Afinal, nada foi como tu pediras, há decénios, muito caro. Não ri, não contei nem ouvi estórias ou anedotas, não festejei nem encontrei piada alguma. Não consegui que assim fosse.
Deixei-te para trás e fui em silêncio por onde antigamente sempre o diálogo nos acompanhava, reencontrando agora alguns acordes longínquos desses tempos, ansiosos de presença e de abalada.
E dei-me a ter saudades das tuas histórias, das nossas e tuas estórias, aquelas que redizías e sempre nos faziam esquecer o mundo no rir às lágrimas. Era assim que o sentíamos, sem desforço, vindos das tuas contas e continuando ainda num escorripicho acrescentado a uma ninharia de última hora. E o mundo era isto mesmo: uma ninharia tua envolvida em riso criado para esconder os amargores da vida. Por que é que vimos sempre o mundo malparado? Cruzes?
Foderam-te bem, as Parcas. Não merecias tanta rasteira, tanto tempo de enguiço, tanto pesar. O inferno pagaste-o em vida neste olimpo de descrentes. Que a terra te seja leve, muito caro, como o não foi o teu viver.
Mas aquele que ali se dispunha não eras tu. A tua tranquilidade era bem diferente, menos ausente e mais auscultável, e para mim mais previsível. Aquele não eras tu. Foi alguém em quem depuseste o nada, o vazio, a ausência, esgotado já de tanto os arrastares.
Aos anos que andavas cansado deste mundo, deste condoer imposto, mas a apreensão de o abandonares era visível, pouco afirmada mas detetável. Deixavas amores por ca. E era por eles que tentavas não vingar, mas ir permanecendo e cismando. Demoravas-te, agradecias até a demora enquanto te não obrigavam à renúncia. Eram as tuas deusas que te mantinham de pé, sem desejos de acompanhares a tua cisma.
Recordas-te do Moquinhas? Claro. «Isto é o caralho!», avisava ele, cambaleante e herético, mas só tarde o entendemos e já nada podíamos remendar…
Relembras, lembras bem do que ríamos? Ahhh…, as ninharias vináceas, as ninharias intelectuais, versos duvidosos, afetos encobertos em futilidades repentinas, exíguas mas luminosas, minúcias insignificantes que tanto valorizavas… Era a descrição do pormenor, da exatidão minuciosa da particularidade, que te fazia feliz. Começávamos a sorrir no início da estória repetida e adivinhada, alargávamos a feição no meio do teu alinhavar e assumíamos o fascínio do final sabido já de cor.
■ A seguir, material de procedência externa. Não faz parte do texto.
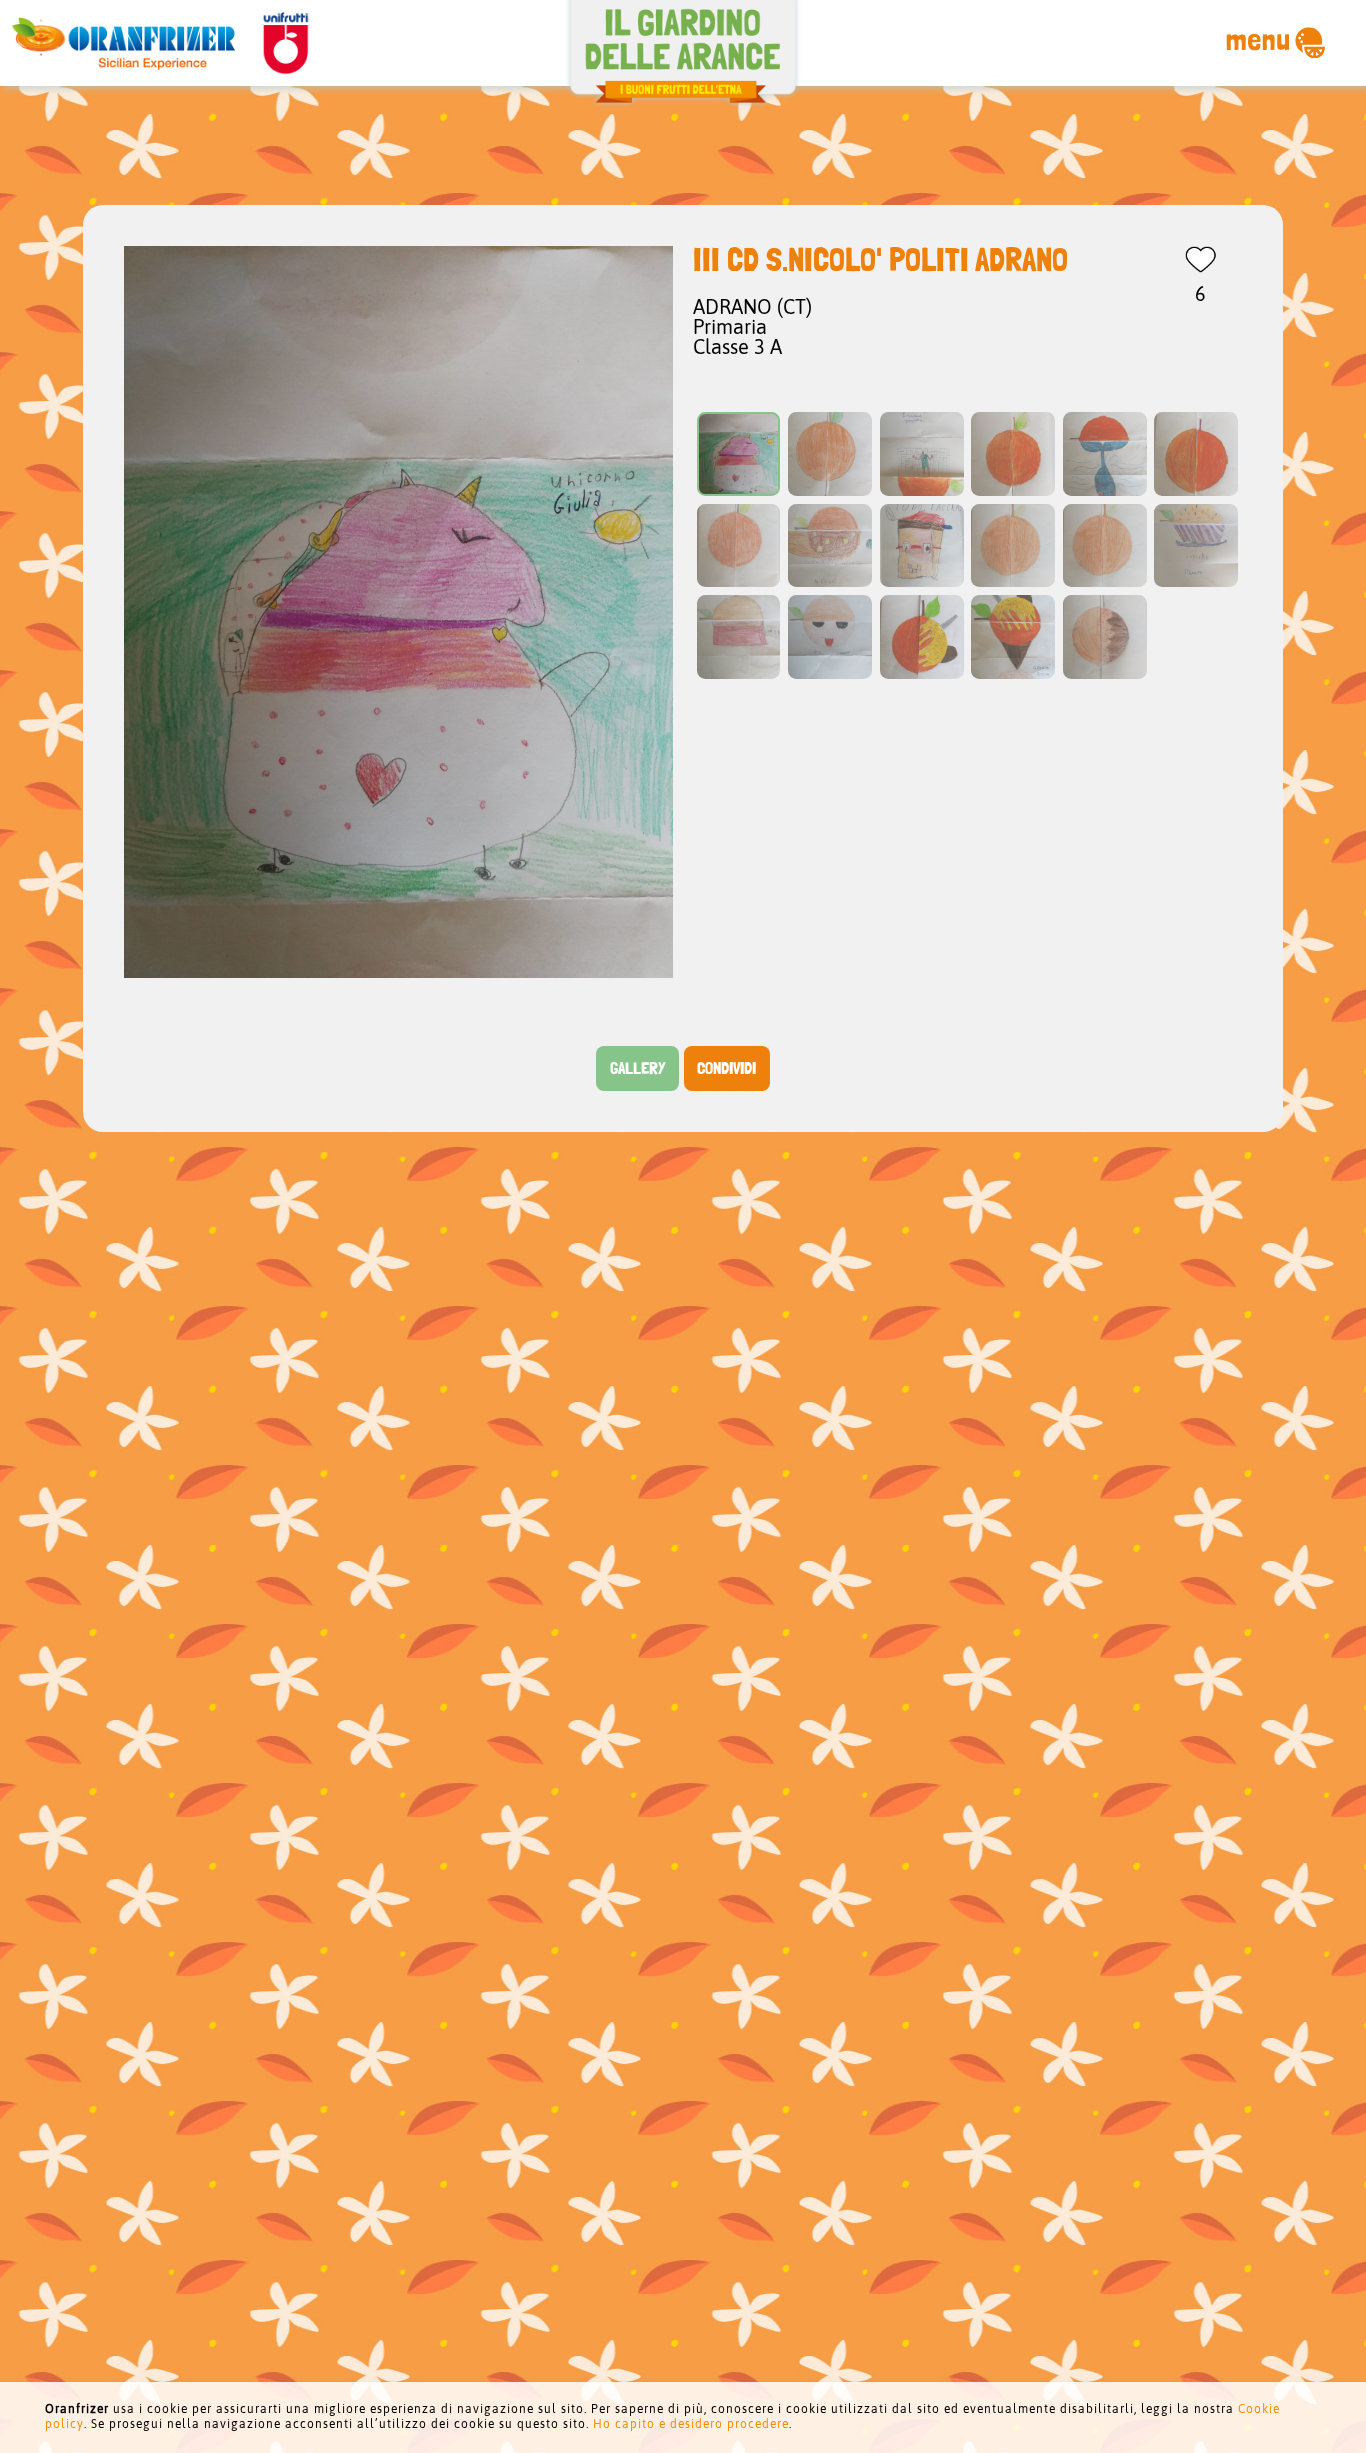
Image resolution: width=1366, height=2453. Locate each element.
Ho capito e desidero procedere (691, 2424)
Era sempre assim: um deslembrar de rir inocente, repisado, castigado e renascido nalguma singularidade agora avigorada. E já tenho saudades do sabor desses rires e dos juízos com que despíamos as tuas estórias. E o despir, recordas, era tão estimado como o teu desenfiar da meada.
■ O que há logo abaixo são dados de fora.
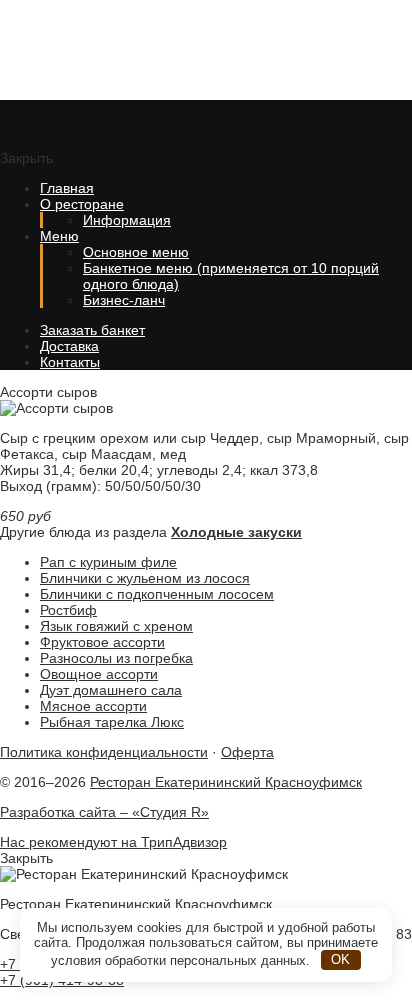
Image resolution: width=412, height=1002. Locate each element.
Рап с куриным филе (108, 562)
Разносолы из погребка (116, 658)
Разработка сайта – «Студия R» (104, 812)
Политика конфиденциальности (104, 752)
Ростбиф (68, 610)
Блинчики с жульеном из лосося (145, 578)
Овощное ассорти (99, 674)
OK (340, 959)
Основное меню (136, 252)
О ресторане (82, 204)
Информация (127, 220)
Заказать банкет (92, 330)
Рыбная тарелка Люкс (112, 722)
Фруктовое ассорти (102, 642)
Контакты (70, 362)
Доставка (69, 346)
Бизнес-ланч (124, 300)
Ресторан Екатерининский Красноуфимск (150, 50)
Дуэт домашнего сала (111, 690)
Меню (59, 236)
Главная (67, 188)
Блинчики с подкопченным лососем (157, 594)
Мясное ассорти (93, 706)
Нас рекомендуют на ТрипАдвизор (113, 842)
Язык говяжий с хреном (116, 626)
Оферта (247, 752)
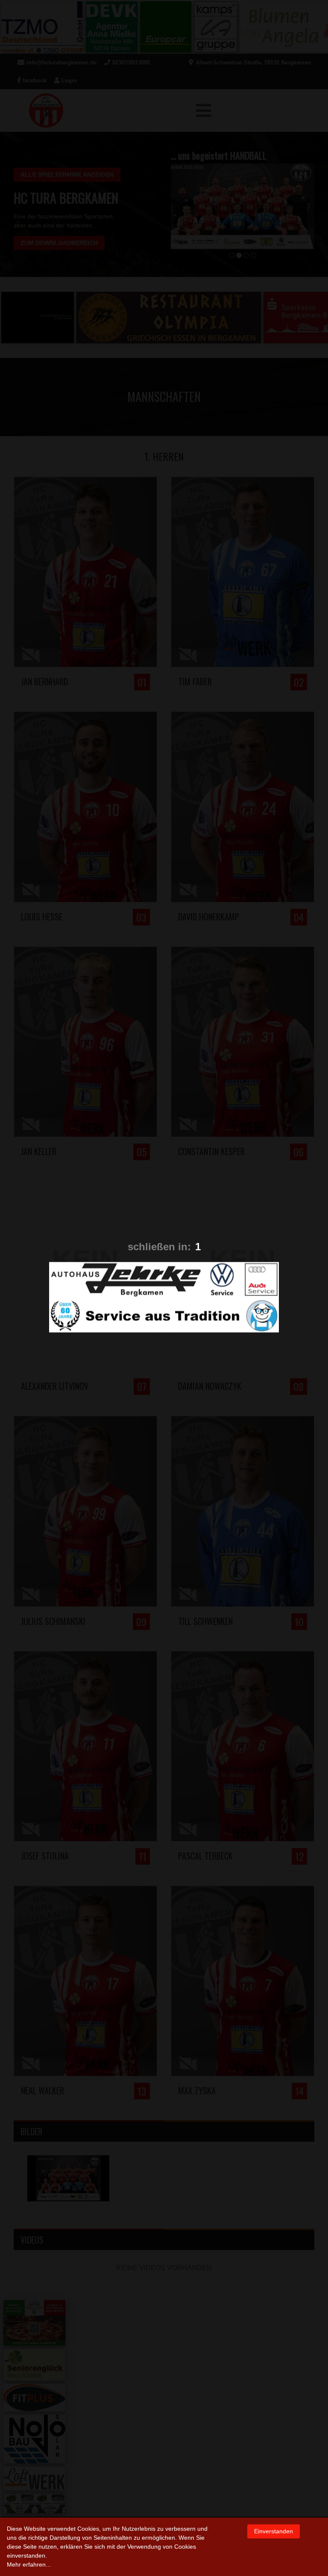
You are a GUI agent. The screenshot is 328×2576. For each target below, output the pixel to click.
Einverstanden (273, 2531)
«Isto é o caralho»! E é! Viveste-o bem! Mas desculpa-me, não me apeteceu festejar segundo a tua vontade testamentada. Não me apeteceu rir, nem contar, nem ouvir as tuas estórias na boca de distintos. Apeteceu-me ficar só, a pensar contigo no que fomos e na merda deste mundo que tão cedo te arrebanhou.